(Item position entries)
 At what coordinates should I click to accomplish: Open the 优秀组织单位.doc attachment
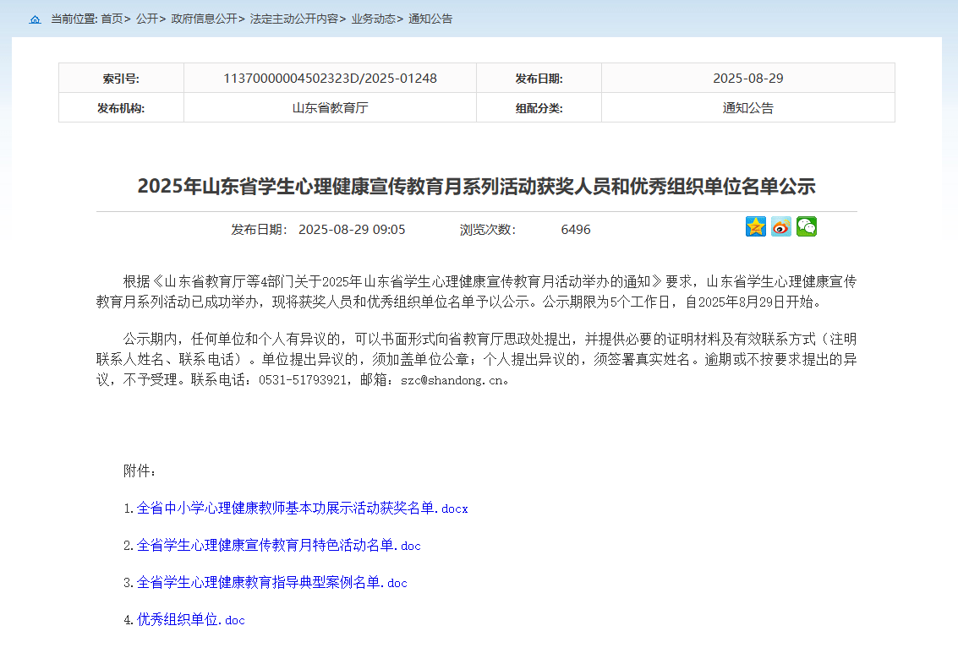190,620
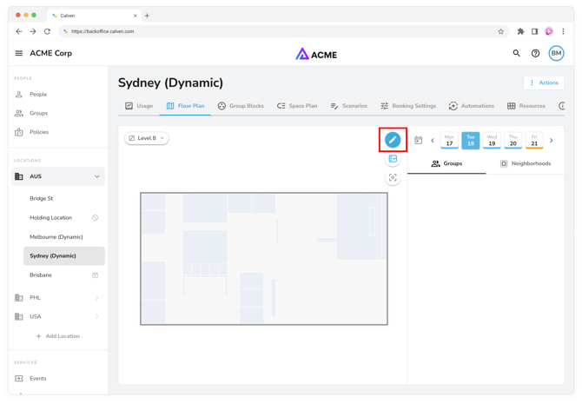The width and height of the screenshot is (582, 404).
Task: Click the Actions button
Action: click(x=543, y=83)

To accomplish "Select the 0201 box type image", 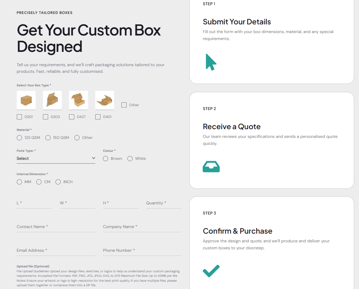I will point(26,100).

--

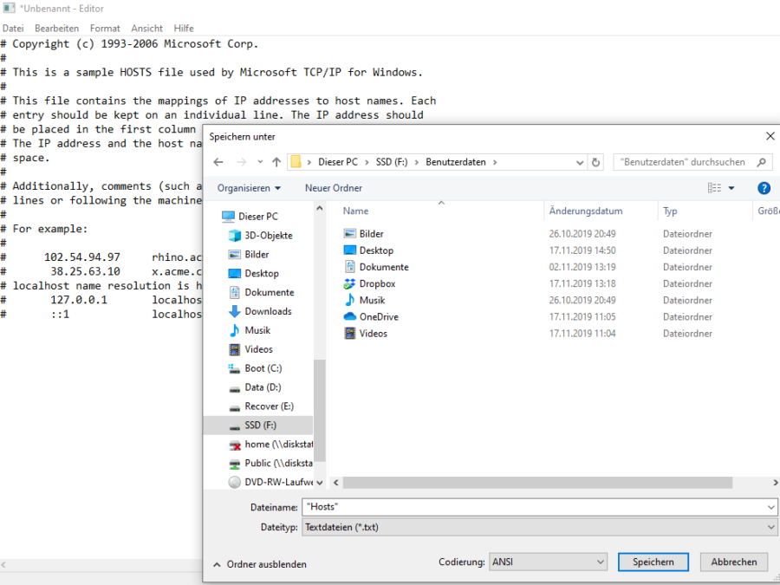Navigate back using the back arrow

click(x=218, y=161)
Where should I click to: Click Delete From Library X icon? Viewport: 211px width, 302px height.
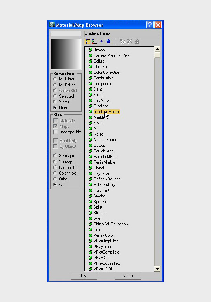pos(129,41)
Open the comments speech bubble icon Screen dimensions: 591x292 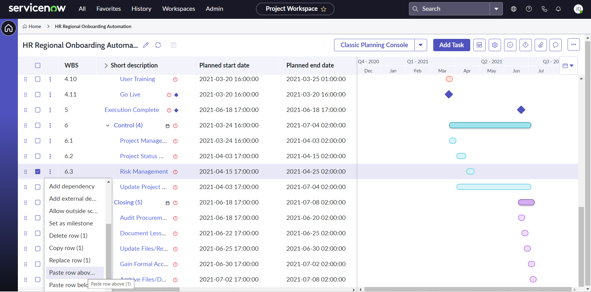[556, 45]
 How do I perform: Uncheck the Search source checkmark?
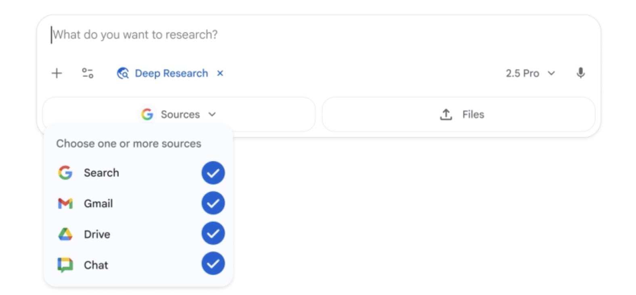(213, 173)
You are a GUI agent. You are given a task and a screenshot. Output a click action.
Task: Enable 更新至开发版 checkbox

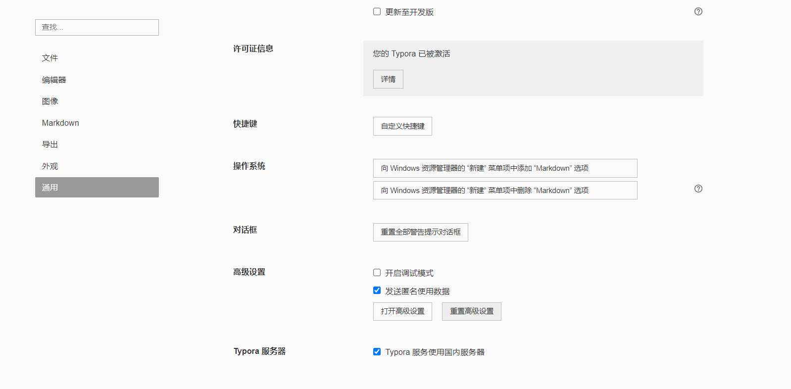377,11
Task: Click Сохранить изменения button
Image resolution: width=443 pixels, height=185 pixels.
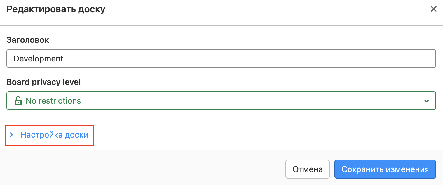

» Instruction
Rewrite the lines starting at the one containing "How do I perform: Uncheck" and ending at the one containing "Image resolution: width=443", replacing "GUI agent" with "interface agent" and changing nothing else. Omit the pictures from your answer.

» Output for this task
 How do I perform: Uncheck the Search source checkmark?
(213, 173)
You are a interface agent. You are given a task and a screenshot. Output a click action.
Task: Enable 更新至开发版 checkbox

377,11
Task: Click Сохранить изменения button
Image resolution: width=443 pixels, height=185 pixels.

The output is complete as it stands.